Academy Awards take on issues beyond #OscarsSoWhite

Leonardo DiCaprio accepts the award for best actor in a leading role for “The Revenant” at the Oscars on Sunday at the Dolby Theatre in Los Angeles.

Associated Press

Even with all the #OscarsSoWhite controversy surrounding the 88th Academy Awards for the past month or so, Sunday's ceremony was certainly interesting.

Host Chris Rock wasted no time in tackling the quarrel between the Academy with its lack of diversity and the boycotting Hollywood bigheads. He poked fun at both multiple times and in different forms during the broadcast. His opening monologue was funny yet honest and the skits were on point. Just what you'd want from a successful Oscars ceremony.

Though probably the greatest segment was when Rock visited a Compton movie theater and questioned the black filmgoers about the aforementioned controversy as well as their knowledge about the Best Picture nominees. Most of them had not even heard of films like "Bridge of Spies" and "Brooklyn." It was a simple, tongue-in-cheek break from all the awards guff.

So much happened this year. Ratings determined Sunday's show had the lowest viewership since 2008 -- the year "No Country For Old Men" beat out "There Will Be Blood." But if you're one of those people who skipped the Oscars, here's what you missed:


He finally did it. Leonardo DiCaprio won his first Academy Award: Best Actor for "The Revenant." The man can rest easy now, and -- more important -- so can the Internet. Seriously, the DiCaprio memes were getting old.


Vice President Joe Biden paid a surprise visit to the ceremony, introducing Lady Gaga before the pop star performed her Oscar-nominated song "Til It Happens to You." It was a nice presentation, but it caught me off guard.


Speaking of Gaga. The singer-songwriter had the best live performance between her, Sam Smith and The Weeknd. She's been on a roll since she sang the National Anthem at this year's Super Bowl. And let's not forget her amazing medley of "Sound of Music" songs from last year's Academy Awards. Go, go Gaga!


The Academy president brought the ceremony to a screeching halt with an almost forced apology about the lack of diversity in this year's (and by extension, last year's) nominations. It wasn't needed. Rock had it handled.


The Oscar ceremony didn't finish until after 11 p.m. Time was definitely mishandled this year. Many sketches could have been ditched and the Girl Scout cookie thing was out of place. Although the shot of "Suge Knight" surrounded by endless boxes of cookies was kind of worth it.


Rock did an incredible job when compared to last year's host Neil Patrick Harris. Rock's material was met with laughs (for the most part) and he did a good job of keeping the running #OscarsSoWhite joke from getting old. There were no awkward music numbers or weird gaps between jokes. It was like a grandiose stand-up routine.

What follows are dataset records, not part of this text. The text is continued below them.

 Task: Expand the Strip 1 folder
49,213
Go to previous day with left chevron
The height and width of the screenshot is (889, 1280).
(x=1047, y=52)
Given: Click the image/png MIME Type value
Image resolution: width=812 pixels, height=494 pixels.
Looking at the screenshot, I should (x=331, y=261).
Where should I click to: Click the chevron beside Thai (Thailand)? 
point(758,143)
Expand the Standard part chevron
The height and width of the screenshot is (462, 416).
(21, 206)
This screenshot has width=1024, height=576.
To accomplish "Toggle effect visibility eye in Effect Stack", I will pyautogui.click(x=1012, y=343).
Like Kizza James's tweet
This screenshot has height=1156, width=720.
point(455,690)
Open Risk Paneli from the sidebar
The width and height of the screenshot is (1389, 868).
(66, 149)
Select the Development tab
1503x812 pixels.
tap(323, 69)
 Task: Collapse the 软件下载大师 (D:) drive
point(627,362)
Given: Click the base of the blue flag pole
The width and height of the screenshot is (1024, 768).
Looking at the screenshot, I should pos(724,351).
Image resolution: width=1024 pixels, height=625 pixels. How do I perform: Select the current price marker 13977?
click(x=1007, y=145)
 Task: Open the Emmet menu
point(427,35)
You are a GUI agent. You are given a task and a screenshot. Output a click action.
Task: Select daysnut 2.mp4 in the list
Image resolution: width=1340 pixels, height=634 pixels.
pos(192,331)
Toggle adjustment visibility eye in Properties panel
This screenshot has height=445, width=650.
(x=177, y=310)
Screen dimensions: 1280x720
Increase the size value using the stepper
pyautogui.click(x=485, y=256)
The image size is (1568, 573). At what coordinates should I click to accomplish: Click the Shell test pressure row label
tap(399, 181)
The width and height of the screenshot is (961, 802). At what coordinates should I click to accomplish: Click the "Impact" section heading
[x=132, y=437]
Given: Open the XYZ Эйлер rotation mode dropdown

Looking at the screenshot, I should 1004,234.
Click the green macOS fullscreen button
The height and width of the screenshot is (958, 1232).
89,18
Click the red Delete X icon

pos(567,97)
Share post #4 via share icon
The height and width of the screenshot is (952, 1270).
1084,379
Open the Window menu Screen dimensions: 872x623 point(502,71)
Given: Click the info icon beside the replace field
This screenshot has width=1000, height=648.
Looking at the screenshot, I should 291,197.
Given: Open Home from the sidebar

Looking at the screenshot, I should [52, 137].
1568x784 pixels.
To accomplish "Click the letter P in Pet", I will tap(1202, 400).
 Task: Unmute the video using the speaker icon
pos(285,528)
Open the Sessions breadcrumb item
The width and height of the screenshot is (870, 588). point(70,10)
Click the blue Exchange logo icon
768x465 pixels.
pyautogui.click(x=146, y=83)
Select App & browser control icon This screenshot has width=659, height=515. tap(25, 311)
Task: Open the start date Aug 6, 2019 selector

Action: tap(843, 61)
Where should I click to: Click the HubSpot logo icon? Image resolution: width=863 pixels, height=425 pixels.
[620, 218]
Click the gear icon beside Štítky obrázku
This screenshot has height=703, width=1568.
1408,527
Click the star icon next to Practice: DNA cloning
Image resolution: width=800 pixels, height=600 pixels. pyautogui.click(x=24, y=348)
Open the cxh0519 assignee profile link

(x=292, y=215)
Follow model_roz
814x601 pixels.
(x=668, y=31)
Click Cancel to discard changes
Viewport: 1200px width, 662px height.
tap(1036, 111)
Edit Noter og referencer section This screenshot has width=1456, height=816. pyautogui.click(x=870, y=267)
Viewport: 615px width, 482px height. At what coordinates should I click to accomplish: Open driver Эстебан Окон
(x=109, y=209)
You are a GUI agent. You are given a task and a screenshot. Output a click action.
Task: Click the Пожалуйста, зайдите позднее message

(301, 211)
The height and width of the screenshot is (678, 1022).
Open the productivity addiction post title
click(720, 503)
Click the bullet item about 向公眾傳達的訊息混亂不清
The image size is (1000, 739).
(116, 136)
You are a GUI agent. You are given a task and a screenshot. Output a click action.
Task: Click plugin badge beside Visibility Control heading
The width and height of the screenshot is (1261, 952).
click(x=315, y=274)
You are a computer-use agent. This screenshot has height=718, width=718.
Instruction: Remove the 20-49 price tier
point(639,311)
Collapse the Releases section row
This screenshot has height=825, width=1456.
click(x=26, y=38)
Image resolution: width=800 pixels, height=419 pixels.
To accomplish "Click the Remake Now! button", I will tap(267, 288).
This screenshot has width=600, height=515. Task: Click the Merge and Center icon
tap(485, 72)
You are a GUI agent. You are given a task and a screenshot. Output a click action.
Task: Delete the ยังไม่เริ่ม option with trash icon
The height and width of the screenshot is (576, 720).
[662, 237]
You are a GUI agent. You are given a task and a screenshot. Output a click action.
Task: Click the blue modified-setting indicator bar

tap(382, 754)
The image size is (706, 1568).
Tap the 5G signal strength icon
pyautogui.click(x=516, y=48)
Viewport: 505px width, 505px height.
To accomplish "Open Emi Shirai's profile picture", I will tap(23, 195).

After “The Revenant” was successful in taking home Oscars in the Best Actor, Director and Cinematography categories, some people (including myself) were predicting the epic survival film would score a Best Picture win. But in a surprise turn of events, “Spotlight” was able to take the top prize, having only won Best Original Screenplay near the beginning of the broadcast.


The technical awards were announced early in the show and "Mad Max: Fury Road" was on a winning streak. The film eventually won six awards that night, missing out on Best Director and Best Picture. Even comedian Louis CK jokingly awarded the film another honor when unveiling the winner of a documentary Oscar.


In the past, awards have been scattered. A Best Supporting Actor honor would be given out early in the show followed by sound and writing and so on. This time, the Academy organized the show by the natural process of moviemaking. Which meant the writing Oscars were awarded early on. It was smart.


Nearly every award winner had some sort of political or social issue to address in their acceptance speeches. To save time, some winners were able to thank people via scrolling text near the bottom of the screen. The best speech of the night came from Italian composer Ennio Morricone, who brought an interpreter and read from a crumpled piece of paper while holding back tears.